About this task - If a line in the listing below contains the word "Colorado", count it, then please give only the number of such lines.

Supplied data -

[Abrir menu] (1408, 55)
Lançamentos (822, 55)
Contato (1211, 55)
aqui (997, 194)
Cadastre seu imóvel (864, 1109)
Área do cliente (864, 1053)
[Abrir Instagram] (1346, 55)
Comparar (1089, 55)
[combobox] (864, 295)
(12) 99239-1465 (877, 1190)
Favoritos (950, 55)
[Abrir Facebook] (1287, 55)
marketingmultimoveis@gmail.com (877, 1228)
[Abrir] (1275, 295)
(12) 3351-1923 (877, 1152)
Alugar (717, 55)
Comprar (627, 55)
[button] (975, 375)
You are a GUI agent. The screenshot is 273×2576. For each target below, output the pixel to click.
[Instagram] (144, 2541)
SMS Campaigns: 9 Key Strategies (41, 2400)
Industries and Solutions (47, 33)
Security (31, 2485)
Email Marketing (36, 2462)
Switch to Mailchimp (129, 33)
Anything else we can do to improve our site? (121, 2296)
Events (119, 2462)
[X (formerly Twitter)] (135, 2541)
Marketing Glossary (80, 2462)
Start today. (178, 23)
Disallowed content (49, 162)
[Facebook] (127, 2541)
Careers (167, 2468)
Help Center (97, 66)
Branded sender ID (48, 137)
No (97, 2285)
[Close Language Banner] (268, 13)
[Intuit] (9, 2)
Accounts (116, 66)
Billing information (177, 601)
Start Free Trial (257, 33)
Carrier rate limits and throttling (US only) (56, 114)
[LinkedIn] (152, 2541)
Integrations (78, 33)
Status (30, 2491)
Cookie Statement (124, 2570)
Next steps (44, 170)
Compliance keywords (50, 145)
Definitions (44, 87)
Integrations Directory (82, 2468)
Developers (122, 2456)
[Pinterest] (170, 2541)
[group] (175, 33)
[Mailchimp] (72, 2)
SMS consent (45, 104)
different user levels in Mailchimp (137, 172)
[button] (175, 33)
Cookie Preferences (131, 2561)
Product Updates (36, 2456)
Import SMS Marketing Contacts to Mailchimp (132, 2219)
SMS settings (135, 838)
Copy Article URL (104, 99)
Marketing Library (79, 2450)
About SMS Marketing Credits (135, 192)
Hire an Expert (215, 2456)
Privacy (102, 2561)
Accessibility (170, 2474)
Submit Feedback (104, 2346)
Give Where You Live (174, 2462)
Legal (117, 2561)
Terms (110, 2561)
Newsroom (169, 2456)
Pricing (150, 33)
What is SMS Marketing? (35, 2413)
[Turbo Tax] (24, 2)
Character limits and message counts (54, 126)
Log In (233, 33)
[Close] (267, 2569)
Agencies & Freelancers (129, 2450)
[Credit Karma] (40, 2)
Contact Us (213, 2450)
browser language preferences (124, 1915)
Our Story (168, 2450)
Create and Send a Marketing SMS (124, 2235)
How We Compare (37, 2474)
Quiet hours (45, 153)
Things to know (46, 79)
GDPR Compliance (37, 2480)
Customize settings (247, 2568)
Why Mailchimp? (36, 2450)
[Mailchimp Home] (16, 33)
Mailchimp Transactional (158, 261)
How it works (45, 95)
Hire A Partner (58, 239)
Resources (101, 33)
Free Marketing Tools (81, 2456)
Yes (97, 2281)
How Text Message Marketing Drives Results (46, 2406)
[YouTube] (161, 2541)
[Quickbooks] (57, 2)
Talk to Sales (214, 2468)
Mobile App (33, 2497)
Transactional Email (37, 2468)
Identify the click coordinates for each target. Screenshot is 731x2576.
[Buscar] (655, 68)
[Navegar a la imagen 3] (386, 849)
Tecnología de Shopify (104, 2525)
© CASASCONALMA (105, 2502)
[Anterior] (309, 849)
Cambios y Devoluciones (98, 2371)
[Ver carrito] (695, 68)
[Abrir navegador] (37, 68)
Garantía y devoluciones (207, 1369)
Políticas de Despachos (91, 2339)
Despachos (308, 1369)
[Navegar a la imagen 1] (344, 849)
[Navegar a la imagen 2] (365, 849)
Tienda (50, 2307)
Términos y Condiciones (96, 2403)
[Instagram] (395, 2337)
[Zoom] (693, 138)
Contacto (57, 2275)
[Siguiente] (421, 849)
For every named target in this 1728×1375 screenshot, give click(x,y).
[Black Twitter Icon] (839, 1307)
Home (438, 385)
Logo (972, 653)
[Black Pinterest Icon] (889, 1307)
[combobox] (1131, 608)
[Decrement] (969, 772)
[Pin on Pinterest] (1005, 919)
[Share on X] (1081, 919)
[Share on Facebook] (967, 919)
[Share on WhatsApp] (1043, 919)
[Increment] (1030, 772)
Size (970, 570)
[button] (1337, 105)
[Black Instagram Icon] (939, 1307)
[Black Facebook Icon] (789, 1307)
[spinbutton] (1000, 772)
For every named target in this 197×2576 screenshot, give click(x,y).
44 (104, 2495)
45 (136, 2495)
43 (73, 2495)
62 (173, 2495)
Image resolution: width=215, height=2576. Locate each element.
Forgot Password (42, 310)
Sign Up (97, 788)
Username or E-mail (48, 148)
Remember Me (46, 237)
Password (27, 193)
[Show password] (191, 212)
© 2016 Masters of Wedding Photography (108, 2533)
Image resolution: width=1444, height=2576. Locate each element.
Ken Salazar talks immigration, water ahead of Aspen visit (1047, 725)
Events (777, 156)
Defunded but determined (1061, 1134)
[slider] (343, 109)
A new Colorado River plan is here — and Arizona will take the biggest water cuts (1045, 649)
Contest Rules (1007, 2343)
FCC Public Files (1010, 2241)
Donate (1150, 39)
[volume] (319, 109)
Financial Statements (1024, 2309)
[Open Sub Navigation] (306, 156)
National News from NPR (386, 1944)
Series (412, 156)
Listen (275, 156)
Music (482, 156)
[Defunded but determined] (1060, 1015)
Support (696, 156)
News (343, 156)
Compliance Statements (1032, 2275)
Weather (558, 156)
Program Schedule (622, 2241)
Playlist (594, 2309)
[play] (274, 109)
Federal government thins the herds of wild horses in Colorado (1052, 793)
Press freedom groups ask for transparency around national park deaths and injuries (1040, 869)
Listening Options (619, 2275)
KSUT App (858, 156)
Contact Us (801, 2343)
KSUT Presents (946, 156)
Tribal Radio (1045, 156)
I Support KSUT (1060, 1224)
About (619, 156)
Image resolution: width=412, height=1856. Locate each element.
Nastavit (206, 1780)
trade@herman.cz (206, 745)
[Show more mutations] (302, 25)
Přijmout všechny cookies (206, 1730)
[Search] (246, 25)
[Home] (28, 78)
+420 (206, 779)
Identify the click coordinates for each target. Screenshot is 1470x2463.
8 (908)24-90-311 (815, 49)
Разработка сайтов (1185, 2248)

Answer - 2